Una noche de diciembre le prometió al santo popular que si Central ganaba esa final de la Copa Argentina (la cuarta al hilo, con 3 derrotas previas) le iba a agradecer en sus pagos, en la lejana y calurosa Corrientes. Y así fue.

Llueve en Mercedes, Corrientes. Llueve tanto que en la estación de colectivos ya nos quedan pocos recovecos secos; llueve tanto que desde esta noche, el litoral se va a empezar a inundar. Nos acomodamos como podemos, sin quejarnos, y seguimos durmiendo, comiendo, leyendo, tomando porrón, contando historias de promesas y agradecimientos, esperando el bondi que nos lleve a casa. En algún rincón de la Terminal, queda lugar para un Gauchito y al menos una vela prendida. Siempre va a haber vela para el Gaucho este 8 de enero, como hubo ayer y habrá mañana.

El pronóstico del tiempo había anunciado lluvia para los días 7 y 8, pero en la madrugada del 7 el agua paró. Dejó el Santuario del Gauchito Gil hecho un barrial, como dicen que está todos los años, y se tomó una pausa. Volvió a largarse a la par que se escondía el sol del 8, acompañado por los gritos que precedían cualquier atisbo de silencio. ¡Qué viva el Gaucho!, grita uno, y se hace eco, y resuena, y resuena, y resuena, como mantra de agradecimiento.

Consigna A
Transcriba del texto sobre el Gauchito Gil todo lo que va desde "Llueve en Mercedes, Corrientes." hasta "y habrá mañana.".
Consigna B
Prolongue el texto sobre el Gauchito Gil a partir de su última oración.

Datos extraídos
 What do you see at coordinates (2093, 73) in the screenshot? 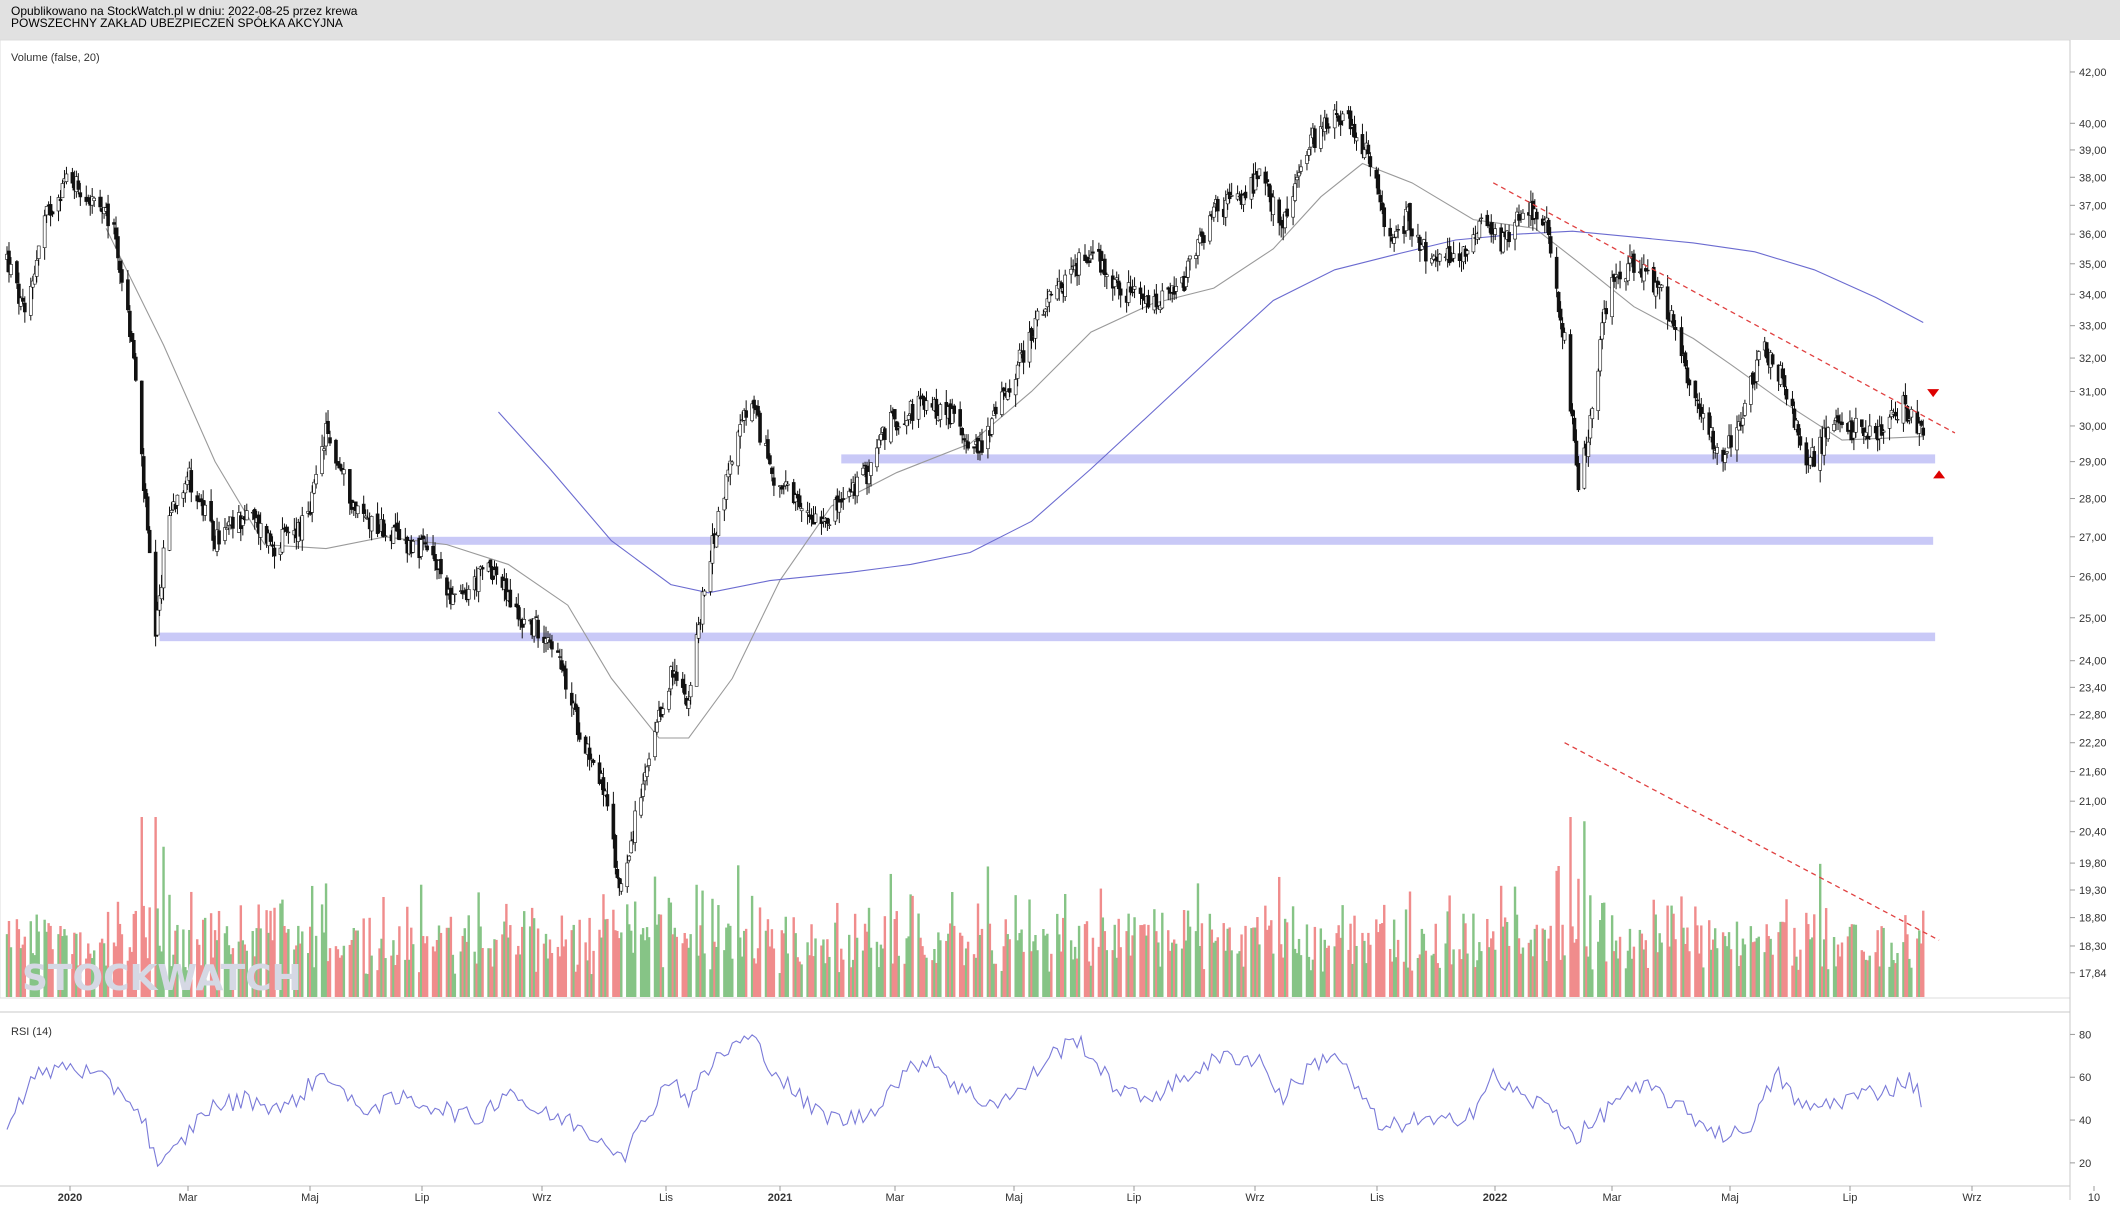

---

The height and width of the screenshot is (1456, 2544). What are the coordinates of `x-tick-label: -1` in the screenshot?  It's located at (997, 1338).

---

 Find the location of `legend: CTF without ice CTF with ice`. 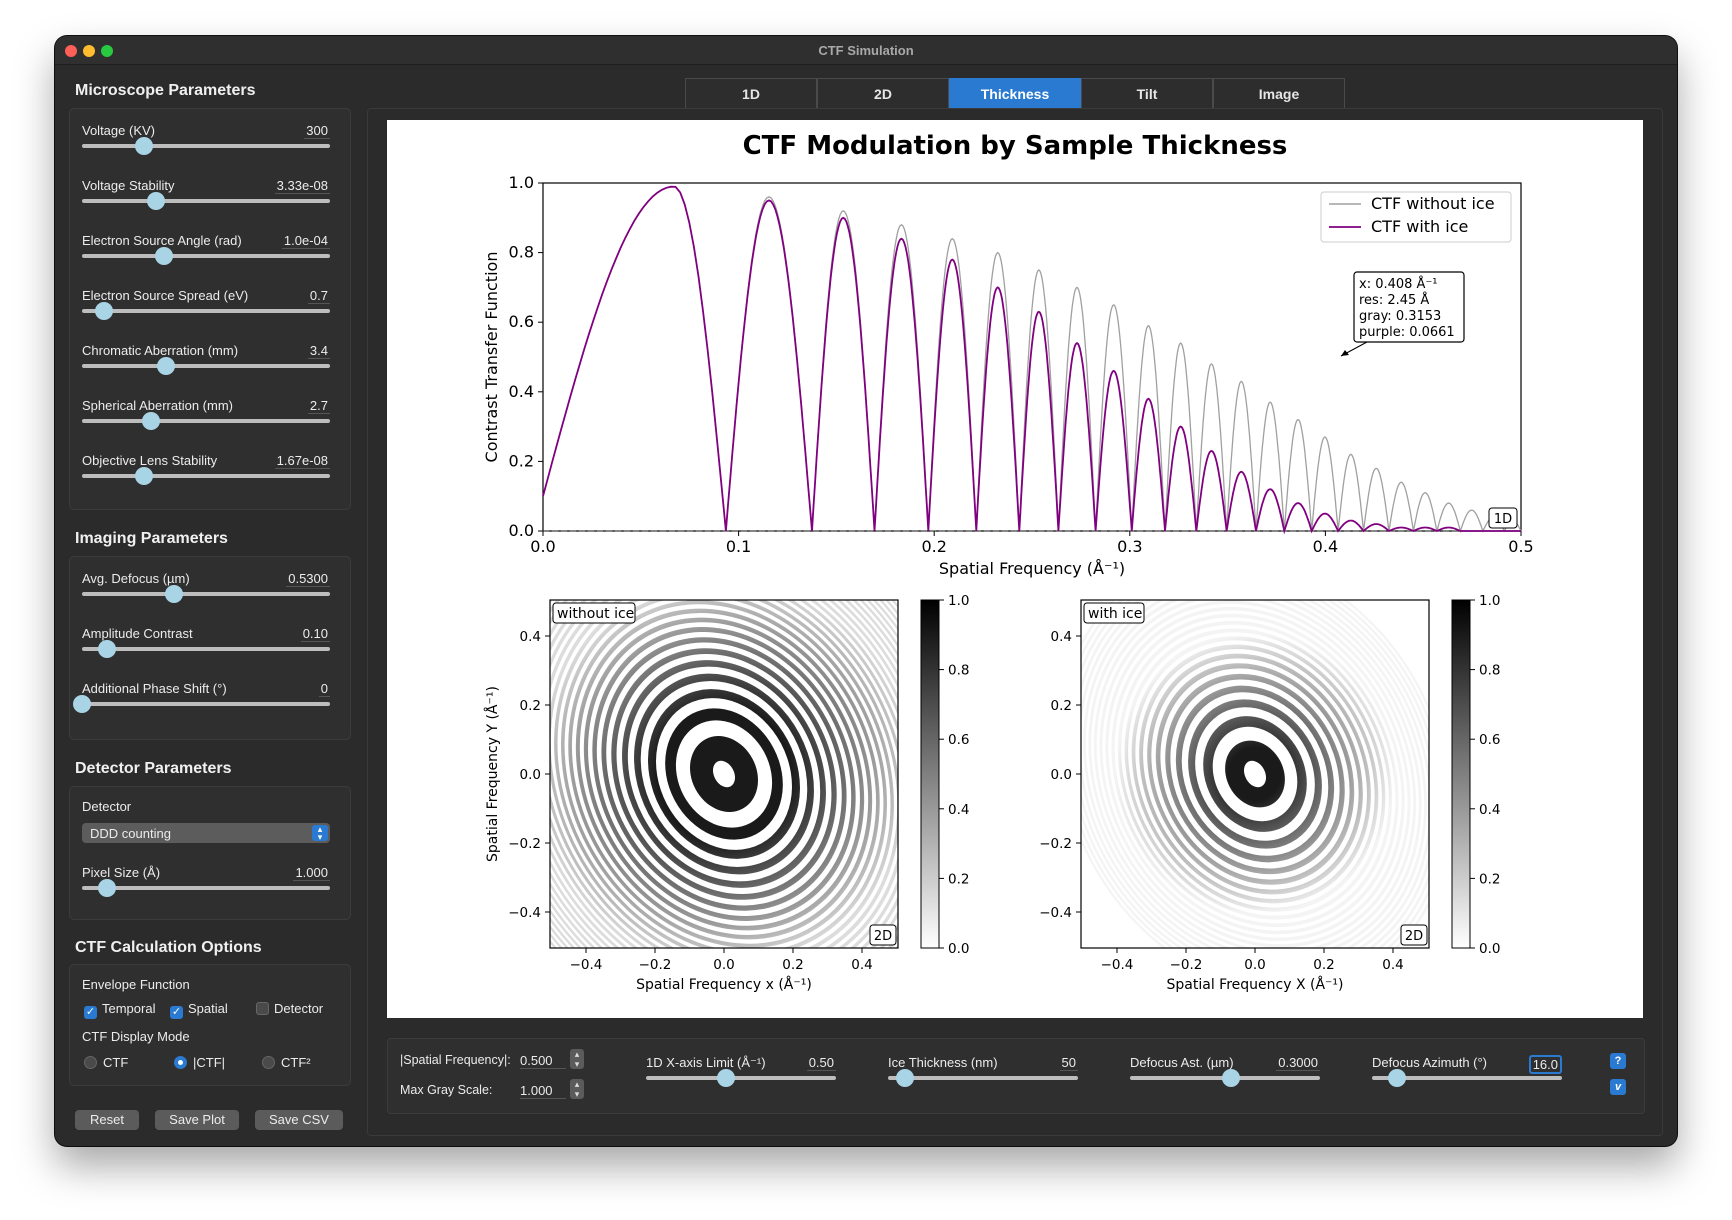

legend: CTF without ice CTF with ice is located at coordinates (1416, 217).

Respuesta esperada A
Llueve en Mercedes, Corrientes. Llueve tanto que en la estación de colectivos ya nos quedan pocos recovecos secos; llueve tanto que desde esta noche, el litoral se va a empezar a inundar. Nos acomodamos como podemos, sin quejarnos, y seguimos durmiendo, comiendo, leyendo, tomando porrón, contando historias de promesas y agradecimientos, esperando el bondi que nos lleve a casa. En algún rincón de la Terminal, queda lugar para un Gauchito y al menos una vela prendida. Siempre va a haber vela para el Gaucho este 8 de enero, como hubo ayer y habrá mañana.

Respuesta esperada B
Peregrinos

Nadie dice exactamente qué hace acá en Mercedes, Corrientes, a muchos kilómetros de un montón de lugares, lejos de sus casas. Sí dicen cuánto hace que vienen: 18 años, 14, 3, o por primera vez. Vienen aunque sea por un día, llegan el 7, van al templo, agradecen y se vuelven. Cientos de kilómetros en pocas horas.

La mayoría viene dos o tres días, arma la carpa al lado del bondi o el auto, o duerme en el bondi o en el auto. Ranchean por ahí o llenan la plaza hotelera de la ciudad, o no duermen.

Un pibe dice que viene siempre pero que esta vez por el precio de la nafta no pudo venir manejando. Hacía unos cuatro meses que había sacado los pasajes en colectivo del Conurbano a Mercedes. Volvía a las 22, del 8 de enero. Y durante unas seis horas esperó en la Terminal con una estatua del Gauchito de casi un metro de altura envuelta en una frazada.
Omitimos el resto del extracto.